In fact, according to the CDC in 2002, about 80% of Americans drink milk, and about 3.5% drink raw milk.  Other numbers (cited in the report linked about) have the consumption of raw milk much lower, at around 0.5%, but we’ll stick with the higher number.  To understand what this means, consider a notional 1000 person town.  35 people drink raw milk, and 765 drink regular milk.  1 raw milk drinker gets ill, and 10 regular milk drinkers do.

So, the danger to a raw milk drinker is 1/35, or a 2.8% chance of illness.  The danger to a regular milk drinker is 10/765, or a 1.3% chance of illness.  Remember these specific chances are made up (in reality both numbers are probably lower), but the key fact is, even though ten times more regular milk drinkers got sick, there are so many more of them to choose from that the rate of sickness among regular milk drinkers is less than half that among raw milk drinkers.

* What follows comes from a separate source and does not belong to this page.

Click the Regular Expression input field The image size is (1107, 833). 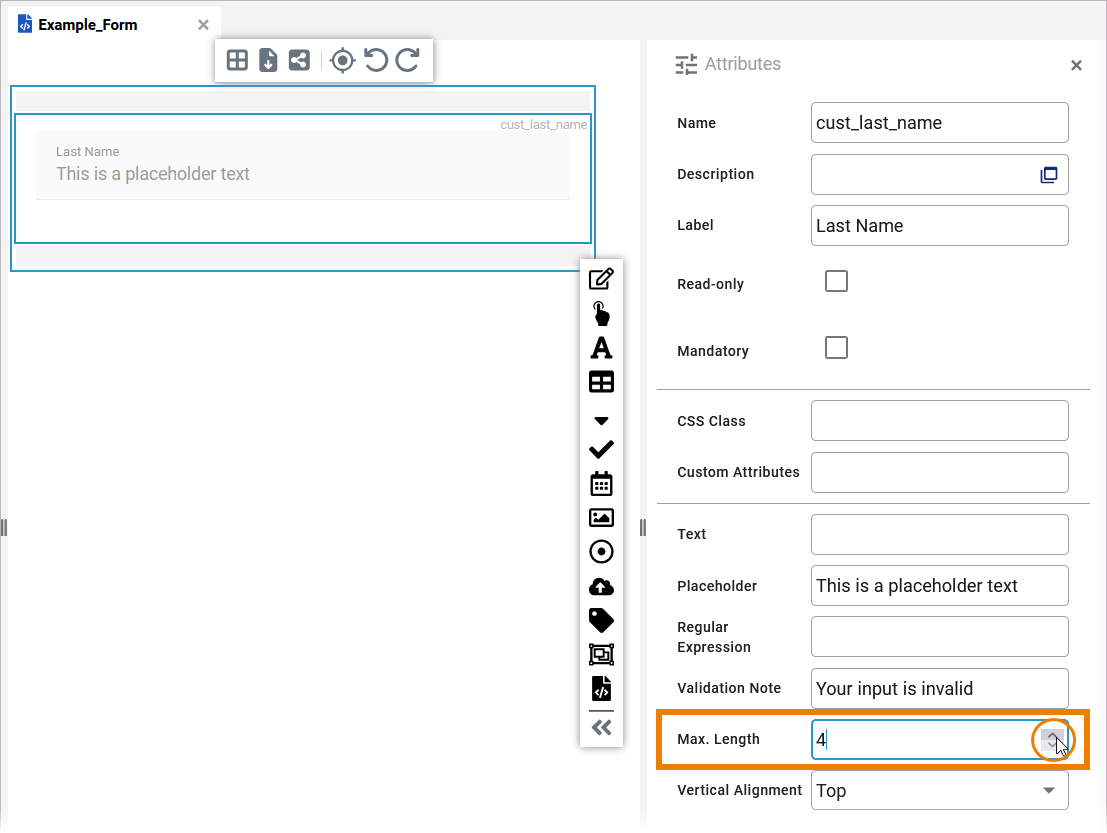coord(939,637)

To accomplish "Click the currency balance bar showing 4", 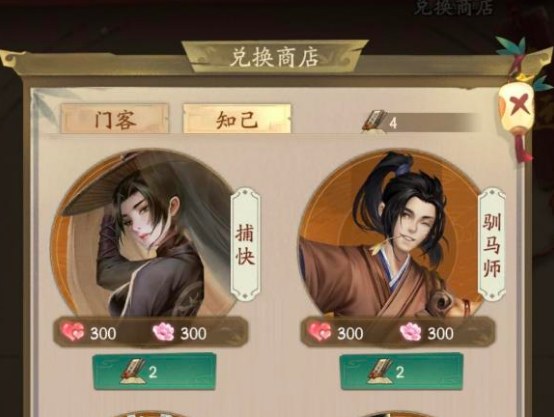I will [x=420, y=122].
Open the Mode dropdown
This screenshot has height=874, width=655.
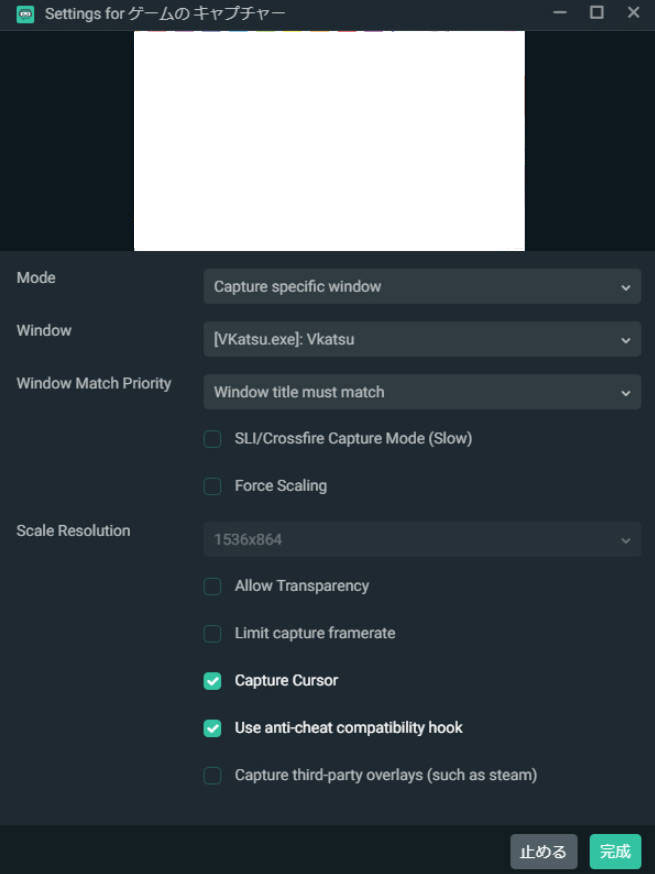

This is a version of the fallacy of the base rate, where one can get sidetracked by what numbers really mean if one forgets the base probabilities underlying the situation (in this case, the chance that a random sick person drank raw milk or regular milk).  However, in the usual case of the base rate there are two intersecting probabilities, usually a population and a test, and without doing the math carefully, the fallacy is easy to fall into.  Here, there is no probability, just a number of illnesses, and the math to show how the base rate affects the probabilities is trivial.  So in this case, the fallacy is less forgivable.

I have opinions on the larger issues about the safety of raw milk, and whether regulating a farm as described in the article is an unlawful violation of personal property rights or properly applying the law to ignore legal trickery.  But this article is simply about the real meaning of the “ten times as many” claim.  Using that as evidence that pasteurized milk is more dangerous than raw milk is like saying that driving is more dangerous than hang-gliding because there are more car than hang-glider accidents.  Both claims are preposterous if given any real thought.